Consignes:
(a) D'après le texte sur le réseautage social, que doit faire le fournisseur de services avant d'appliquer des conditions d'utilisation modifiées ?
(b) Dans le texte sur le réseautage social, remplacez « cercle de confiance » par « groupe restreint », puis recopiez le passage de « Parfois, lorsqu'un utilisateur » à « les nouvelles conditions. ».
(c) Poursuivez le texte sur le réseautage social à partir de sa dernière phrase.

Texte à lire:
______________________________
Parfois, lorsqu'un utilisateur soumet des renseignements à un service de réseautage social, il le fait dans l'intention de limiter la transmission de ces renseignements à un cercle de confiance. Cela peut causer bien des ennuis et entraîner des conséquences inattendues si l'information donnée par l'utilisateur ne sert plus à ce qu'elle avait été prévue au départ. Quand les conditions d'utilisation changent ou qu'elles sont modifiées subséquemment par le fournisseur de services, celui-ci doit obtenir à nouveau le consentement de l'utilisateur avant d'appliquer les changements et les nouvelles conditions.
Souvent l'utilisateur est informé de la modification des conditions d'utilisation par une simple fenêtre contextuelle qui ne permet qu'une lecture en diagonale du contenu, une formalité qui peut être éclipsée par le désir de l'utilisateur de retourner à son réseautage. L'utilisateur n'a apparemment pas toujours l'option de continuer à utiliser le service sans avoir consenti aux nouvelles conditions.
______________________________
Données enregistrées:
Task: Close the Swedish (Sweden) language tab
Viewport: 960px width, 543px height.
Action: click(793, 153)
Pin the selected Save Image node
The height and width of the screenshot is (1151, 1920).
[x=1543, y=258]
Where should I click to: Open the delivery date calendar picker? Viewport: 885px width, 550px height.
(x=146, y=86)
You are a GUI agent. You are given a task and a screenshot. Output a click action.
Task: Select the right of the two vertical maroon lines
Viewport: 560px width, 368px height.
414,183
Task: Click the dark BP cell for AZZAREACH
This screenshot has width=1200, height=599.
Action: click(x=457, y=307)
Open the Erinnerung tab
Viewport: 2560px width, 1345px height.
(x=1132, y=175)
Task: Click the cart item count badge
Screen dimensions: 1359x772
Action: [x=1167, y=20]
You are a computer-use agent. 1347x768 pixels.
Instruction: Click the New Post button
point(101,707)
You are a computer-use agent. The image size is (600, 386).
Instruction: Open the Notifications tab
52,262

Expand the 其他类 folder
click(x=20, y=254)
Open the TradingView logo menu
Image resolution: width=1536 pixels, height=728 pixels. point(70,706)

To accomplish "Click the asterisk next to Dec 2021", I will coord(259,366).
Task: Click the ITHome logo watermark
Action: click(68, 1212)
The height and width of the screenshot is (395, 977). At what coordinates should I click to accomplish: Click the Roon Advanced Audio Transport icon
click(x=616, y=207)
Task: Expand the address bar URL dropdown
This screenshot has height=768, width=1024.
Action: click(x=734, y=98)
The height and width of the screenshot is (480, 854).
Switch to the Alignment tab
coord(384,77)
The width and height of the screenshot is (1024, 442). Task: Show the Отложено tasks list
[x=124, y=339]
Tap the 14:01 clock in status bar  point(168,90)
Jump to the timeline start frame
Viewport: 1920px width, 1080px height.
______________________________
Réponses:
(a) Il doit obtenir à nouveau le consentement de l'utilisateur.

(b)
Parfois, lorsqu'un utilisateur soumet des renseignements à un service de réseautage social, il le fait dans l'intention de limiter la transmission de ces renseignements à un groupe restreint. Cela peut causer bien des ennuis et entraîner des conséquences inattendues si l'information donnée par l'utilisateur ne sert plus à ce qu'elle avait été prévue au départ. Quand les conditions d'utilisation changent ou qu'elles sont modifiées subséquemment par le fournisseur de services, celui-ci doit obtenir à nouveau le consentement de l'utilisateur avant d'appliquer les changements et les nouvelles conditions.

(c)
Tous les changements devraient être communiqués clairement à l'utilisateur, et il devrait être mis au courant des répercussions importantes possibles sur ses droits. Il est crucial que l'utilisateur sache toujours comment l'information qu'il fournit est utilisée et entreposée, et comment il peut la faire retirer du site de réseautage social. De plus, l'utilisateur devrait savoir exactement comment on fait le suivi de ses habitudes en ligne et comment la collecte d'information pour déterminer son profil psychographique ou biométrique, comme on l'a vu récemment avec les logiciels de reconnaissance faciale, sert notamment au placement publicitaire.
L'utilisateur doit également savoir dans quelle mesure l'information est communiquée non seulement au sein de l'organisation, mais aussi au public et à des tierces parties, qui pourraient utiliser l'information à des fins qui n'étaient pas nécessairement prévues au contrat initial que l'utilisateur a conclu avec le fournisseur de services de médias sociaux.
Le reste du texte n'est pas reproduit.